- Opening Delimiter -

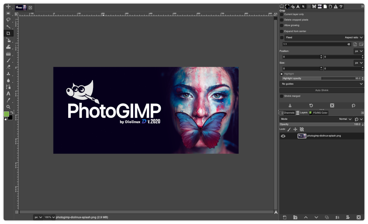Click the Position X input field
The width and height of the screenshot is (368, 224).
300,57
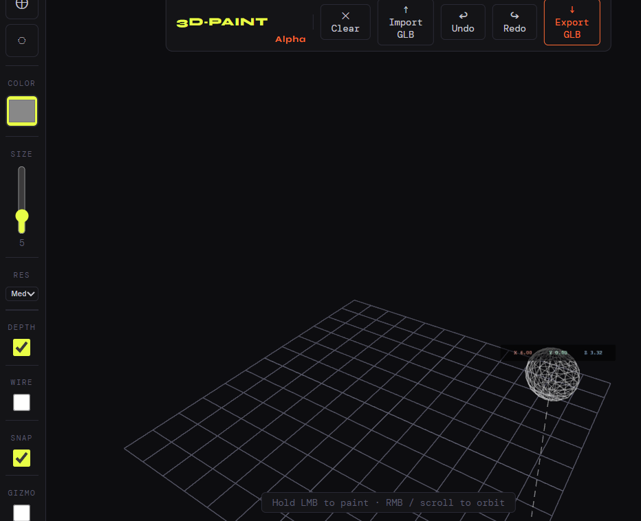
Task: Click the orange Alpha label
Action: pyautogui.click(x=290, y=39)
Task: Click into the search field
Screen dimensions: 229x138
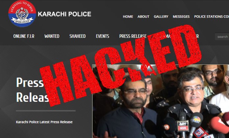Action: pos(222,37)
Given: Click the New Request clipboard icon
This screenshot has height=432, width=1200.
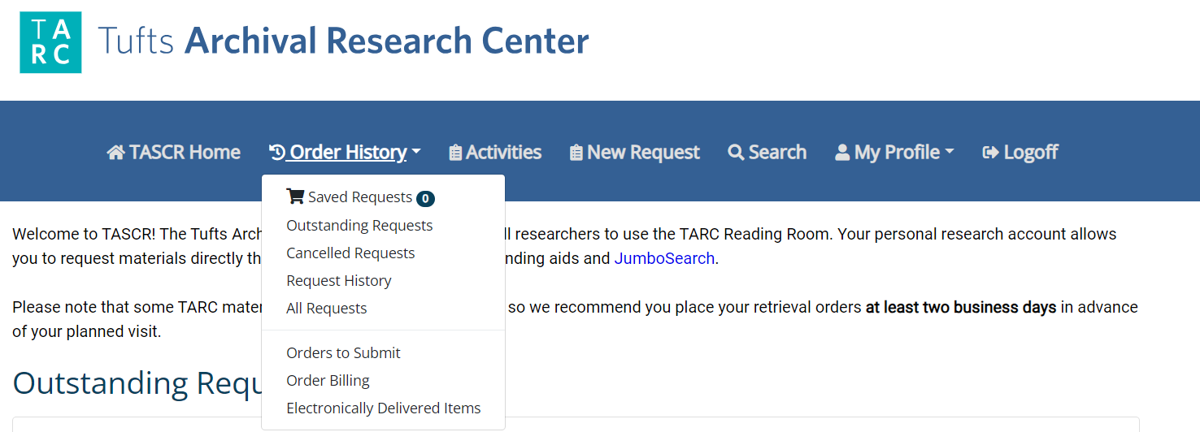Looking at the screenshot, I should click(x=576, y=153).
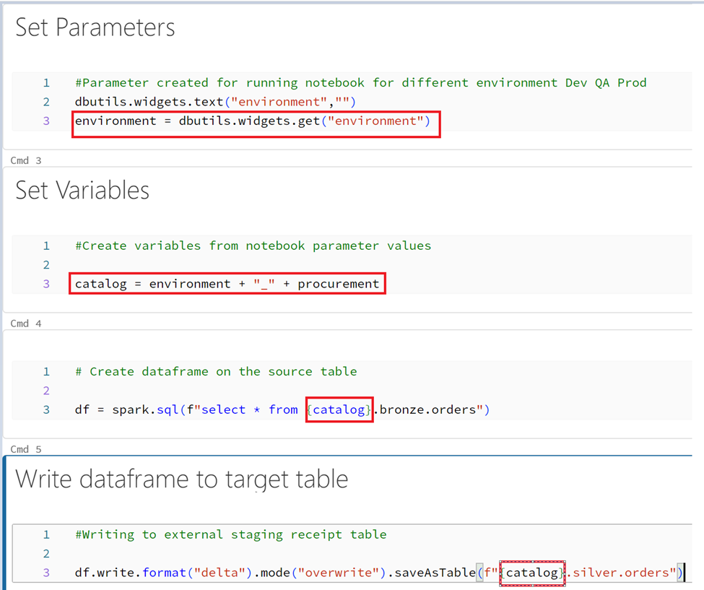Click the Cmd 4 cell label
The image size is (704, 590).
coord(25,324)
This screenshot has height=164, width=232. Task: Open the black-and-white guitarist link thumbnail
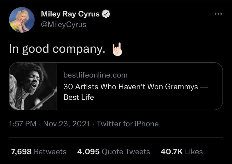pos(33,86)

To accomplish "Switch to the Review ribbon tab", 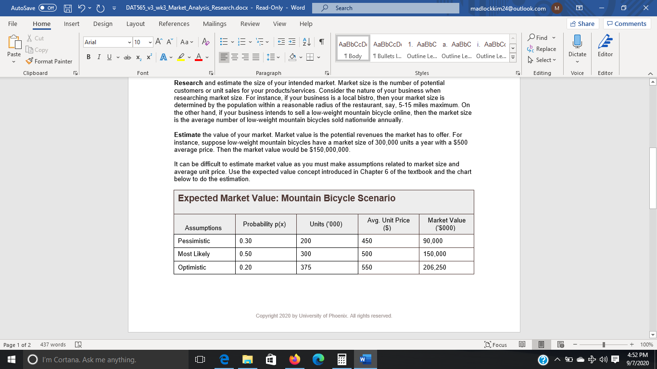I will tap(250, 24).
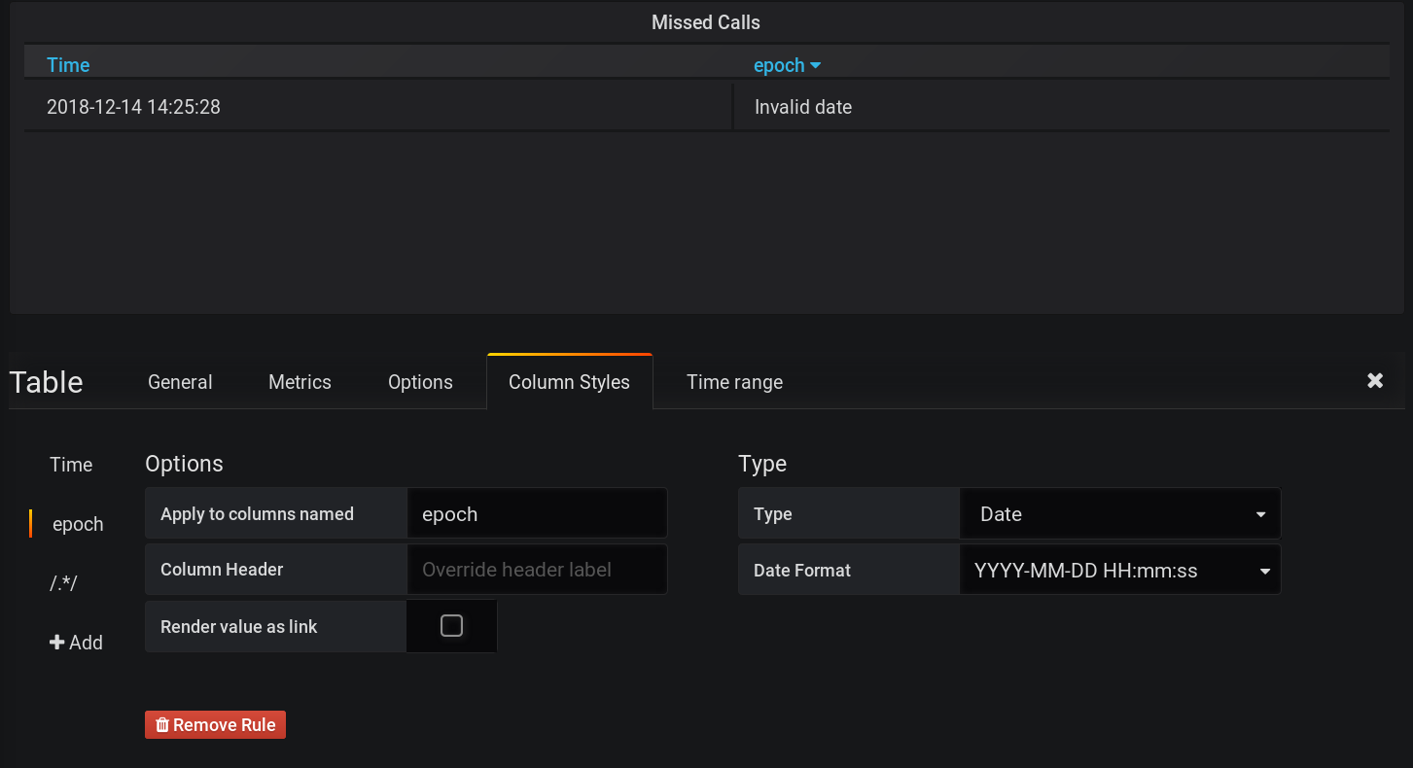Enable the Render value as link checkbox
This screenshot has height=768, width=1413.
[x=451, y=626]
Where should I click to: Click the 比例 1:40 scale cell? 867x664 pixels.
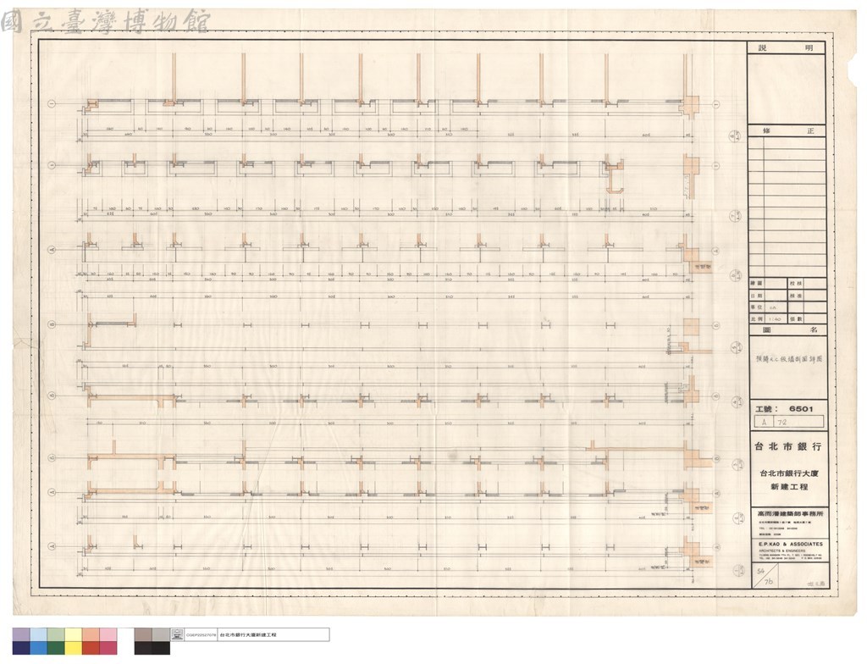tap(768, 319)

- Closing Delimiter -

Prompt →
Exact copies of the lines from the one containing "Where should I" through the final line of the data are required; pictures are to be omitted.

Answer area →
Where should I click to: Click the 比例 1:40 scale cell? 867x664 pixels.
tap(768, 319)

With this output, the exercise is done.